> [GEGEVEN TEKST]
* * *

Chirurgijn krijgt in 1674 geen centen van arm Esbeeks boertje
De huisarts van vroeger noemde men chirurgijn. Daarnaast waren er ‘medicinae doctores’ en vroedvrouwen, die het vak van hun moeder leerden. Ook de chirurgijn bekwaamde zich niet op de academie maar verwierf zijn kennis net als de schoenmaker, smid of timmerman bij zijn vader of als leerling bij een andere chirurgijn. De eerste ‘echte dokter’ die zich in Beek vestigde was Jacobus Glavimans. In 1686 werkte hij in Beek naast de chirurgijn. Deze laatste was meer de ambachtsman: hij spalkte gebroken ledematen, amputeerde indien nodig, deed de aderlating en verbond de patiënten. De dokter schreef de medicijnen voor en de chirurgijn diende die toe.

* * *

> [WAT TE DOEN]
1. Wie was volgens de tekst over de chirurgijn de eerste 'echte dokter' die zich in Beek vestigde?
2. Schrijf uit de tekst over de chirurgijn letterlijk het stuk over tussen "Chirurgijn krijgt in" en "diende die toe.", waarbij die woorden zelf ook meetellen.
3. Vat de alinea van de tekst over de chirurgijn die begint met "De huisarts van vroeger" korter samen en behoud de belangrijkste feiten.
Deze gegevens komen uit een andere bron.

Items uit een gegevensbron
* * *

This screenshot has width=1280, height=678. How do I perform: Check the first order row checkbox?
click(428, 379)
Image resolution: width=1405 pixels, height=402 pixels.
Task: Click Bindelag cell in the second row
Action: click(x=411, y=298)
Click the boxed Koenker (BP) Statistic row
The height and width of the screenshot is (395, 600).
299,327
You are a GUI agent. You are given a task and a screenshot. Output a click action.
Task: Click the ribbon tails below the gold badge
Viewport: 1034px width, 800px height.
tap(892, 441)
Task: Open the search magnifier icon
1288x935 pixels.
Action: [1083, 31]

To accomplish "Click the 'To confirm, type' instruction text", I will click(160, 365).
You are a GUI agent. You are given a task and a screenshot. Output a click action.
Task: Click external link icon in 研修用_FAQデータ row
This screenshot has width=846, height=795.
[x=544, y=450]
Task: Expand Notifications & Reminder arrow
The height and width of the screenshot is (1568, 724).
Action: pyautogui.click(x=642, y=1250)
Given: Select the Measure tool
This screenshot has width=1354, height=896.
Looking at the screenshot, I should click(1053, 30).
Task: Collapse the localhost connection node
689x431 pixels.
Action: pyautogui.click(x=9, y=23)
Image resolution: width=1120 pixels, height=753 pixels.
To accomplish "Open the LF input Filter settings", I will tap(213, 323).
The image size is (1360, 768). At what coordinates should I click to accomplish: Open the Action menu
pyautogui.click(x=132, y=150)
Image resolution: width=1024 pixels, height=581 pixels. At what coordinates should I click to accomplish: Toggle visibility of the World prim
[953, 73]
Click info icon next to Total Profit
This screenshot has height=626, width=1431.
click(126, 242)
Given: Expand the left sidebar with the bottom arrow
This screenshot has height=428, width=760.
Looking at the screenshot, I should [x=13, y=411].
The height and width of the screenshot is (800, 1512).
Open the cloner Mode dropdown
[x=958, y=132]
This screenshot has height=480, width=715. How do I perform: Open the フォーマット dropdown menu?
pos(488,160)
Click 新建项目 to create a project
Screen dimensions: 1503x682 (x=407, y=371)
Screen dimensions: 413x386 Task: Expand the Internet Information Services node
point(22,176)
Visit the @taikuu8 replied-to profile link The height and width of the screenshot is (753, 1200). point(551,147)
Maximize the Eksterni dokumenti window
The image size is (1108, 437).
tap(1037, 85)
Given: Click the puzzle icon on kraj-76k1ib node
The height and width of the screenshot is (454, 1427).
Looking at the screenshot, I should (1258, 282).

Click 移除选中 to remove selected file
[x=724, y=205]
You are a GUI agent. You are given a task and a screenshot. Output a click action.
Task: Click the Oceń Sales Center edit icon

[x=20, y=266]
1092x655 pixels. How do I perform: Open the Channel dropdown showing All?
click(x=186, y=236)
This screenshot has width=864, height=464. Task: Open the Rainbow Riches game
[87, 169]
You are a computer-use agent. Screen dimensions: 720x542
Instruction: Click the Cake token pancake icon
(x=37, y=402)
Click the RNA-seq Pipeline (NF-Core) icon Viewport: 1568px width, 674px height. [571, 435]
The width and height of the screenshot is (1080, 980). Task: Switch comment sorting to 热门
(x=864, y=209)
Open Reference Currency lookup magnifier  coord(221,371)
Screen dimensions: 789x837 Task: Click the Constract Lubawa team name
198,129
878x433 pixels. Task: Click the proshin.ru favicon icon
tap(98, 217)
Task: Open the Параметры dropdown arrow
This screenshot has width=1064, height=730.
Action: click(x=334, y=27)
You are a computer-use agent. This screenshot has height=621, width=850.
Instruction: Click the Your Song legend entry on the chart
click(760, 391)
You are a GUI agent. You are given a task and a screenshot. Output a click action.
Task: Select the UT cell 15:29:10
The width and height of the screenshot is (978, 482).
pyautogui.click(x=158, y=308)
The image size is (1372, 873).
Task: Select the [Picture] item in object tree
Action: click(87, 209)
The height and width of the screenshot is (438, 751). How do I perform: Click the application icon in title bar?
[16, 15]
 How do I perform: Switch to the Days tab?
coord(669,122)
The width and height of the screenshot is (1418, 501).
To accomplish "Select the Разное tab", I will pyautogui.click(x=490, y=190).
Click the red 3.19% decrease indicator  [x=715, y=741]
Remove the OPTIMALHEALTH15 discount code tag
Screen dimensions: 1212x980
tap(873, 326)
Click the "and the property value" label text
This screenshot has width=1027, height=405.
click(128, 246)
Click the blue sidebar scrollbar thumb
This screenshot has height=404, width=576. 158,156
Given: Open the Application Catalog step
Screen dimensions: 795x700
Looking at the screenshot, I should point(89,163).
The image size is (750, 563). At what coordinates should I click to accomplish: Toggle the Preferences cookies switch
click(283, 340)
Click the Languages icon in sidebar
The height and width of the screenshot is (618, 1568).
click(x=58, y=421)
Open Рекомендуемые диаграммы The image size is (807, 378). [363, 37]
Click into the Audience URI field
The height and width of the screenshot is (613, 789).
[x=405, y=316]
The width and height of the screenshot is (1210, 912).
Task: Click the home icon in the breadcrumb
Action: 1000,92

* * *

> [OPLOSSINGEN]
1. Jacobus Glavimans.

2.
Chirurgijn krijgt in 1674 geen centen van arm Esbeeks boertje
De huisarts van vroeger noemde men chirurgijn. Daarnaast waren er ‘medicinae doctores’ en vroedvrouwen, die het vak van hun moeder leerden. Ook de chirurgijn bekwaamde zich niet op de academie maar verwierf zijn kennis net als de schoenmaker, smid of timmerman bij zijn vader of als leerling bij een andere chirurgijn. De eerste ‘echte dokter’ die zich in Beek vestigde was Jacobus Glavimans. In 1686 werkte hij in Beek naast de chirurgijn. Deze laatste was meer de ambachtsman: hij spalkte gebroken ledematen, amputeerde indien nodig, deed de aderlating en verbond de patiënten. De dokter schreef de medicijnen voor en de chirurgijn diende die toe.

3. Vroeger heette de huisarts chirurgijn. Verder waren er medicinae doctores en vroedvrouwen, die het vak van hun moeder leerden. De chirurgijn leerde zijn vak niet op de academie, maar net als een ambachtsman bij zijn vader of bij een andere chirurgijn. Jacobus Glavimans was de eerste 'echte dokter' in Beek en werkte daar in 1686 naast de chirurgijn. De chirurgijn spalkte gebroken ledematen, amputeerde als het nodig was, deed aderlatingen en verbond patiënten. De dokter schreef de medicijnen voor en de chirurgijn diende ze toe.